Eras tan chiquirritín que por ti no parecía pasar el tiempo. Entraste en el “cole” a los cinco años y solo un palmo levantabas del suelo. Creo que cuando te midieron dijeron que 86 centímetros medía tu cuerpo. Fuiste la mascota del “cole” por mucho tiempo, y te tenían que vigilar con mucho esmero, pues los niños jugaban contigo como con un muñeco. Ya todo el mundo te quería; de la familia y los amigos te pusiste el “primero”. Un gran paso habías dado en conquistar los terrenos.
Ahora todo es más fácil y para mí lo primero fue cuando con lengua de trapo un día dijiste: “Mamá te tero”. ¡No lo podía creer! Mi niño era capaz de hablar, aunque apenas sí le entiendo; y comencé a aprender para mí un lenguaje nuevo, el lenguaje de su alma y de su cuerpo, y a través de esos sonidos comprender sus sentimientos. Era como darse un abrazo las almas.
Yo te entiendo al instante, y aún antes de hacerlo, porque con tu gesto y cara adivino tus deseos. Ya has vencido al enemigo. El triunfo ya es nuestro, pues “amor” me es escaso para explicar lo que siento. Por ti hoy sé lo que la palabra “madre” lleva muy dentro. Tú me has enseñado tanto que fuiste mi mejor maestro. La vida se volvió otra cosa, y ahora comprendo mejor al prójimo que en esta vida me encuentro. He aprendido a gozar ese instante tan pequeño y que no percibía porque era tan escueto: como mirar el colorido del árbol y las estrellas del cielo, el rumor del agua libre y el silbido del viento, oler el césped cortado y escuchar la voz del bosque, que no para ni un momento…
Tu ideal es complacer a todos los que te rodean, y te sientes tan feliz cuando nos ayudas en casa con los trabajos diarios que los demás escaquean. Nunca te has puesto cabezón y nunca ni una rabieta ni un enfado. Solo son tus besitos los que siento a mi lado. A veces me besas los pies y otras me besas las manos. Es como si te quisieras hacer perdonar tantos llantos ya pasados, y me miras como diciéndome: “¿Ves cómo iba a ser tu hijo el más amado? Yo no te voy a dejar. Siempre estaré a tu lado, yendo contigo muy juntos, cogiéndonos de la mano. No te voy a compartir con ningún otro ser amado; yo soy tu ángel, mamá. Te quitaré penas y enfados, pues conmigo tendrás el compañero soñado”.
Mª Dolores
2 comentarios
te felicito Dolores. No seas tan dura contigo misma, mira que al principio cuando uno recibe los grandes regalos no es capaz de verlo porque la envoltura no es tan atractiva.. pero Dios que es nuestro hacedor y nos conoce sabe lo que es bueno para nosotros y nos da la fortaleza para luchar hasta con nuestro entendimiento y el amor se derrama abundantemente en cuanto aceptamos que es una bendición y no una carga un hijo con Sindrome Down. gracias por tu sinceridad. Bendiciones!

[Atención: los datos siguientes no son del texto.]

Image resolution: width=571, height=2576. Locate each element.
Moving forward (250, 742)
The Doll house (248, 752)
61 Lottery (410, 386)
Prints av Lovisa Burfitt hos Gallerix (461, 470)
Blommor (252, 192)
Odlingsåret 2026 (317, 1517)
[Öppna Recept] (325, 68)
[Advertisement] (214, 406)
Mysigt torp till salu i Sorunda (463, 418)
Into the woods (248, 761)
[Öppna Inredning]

Pobre madre!! Cuato sufrimiento!! Yo tengo una hija de 3 años con sd y gracias a Dios la hemos recibido muy bien y se ha desarrolado de maravillas, va a una escuela comun, habla y camina como cualquier niño. Todo le ha costado un poquito mas pero lo va logrando dia a dia. Nosotros, sus padres, trabajamos como todo el mundo y hacemos una vida normal. estaré errada?? Cariños.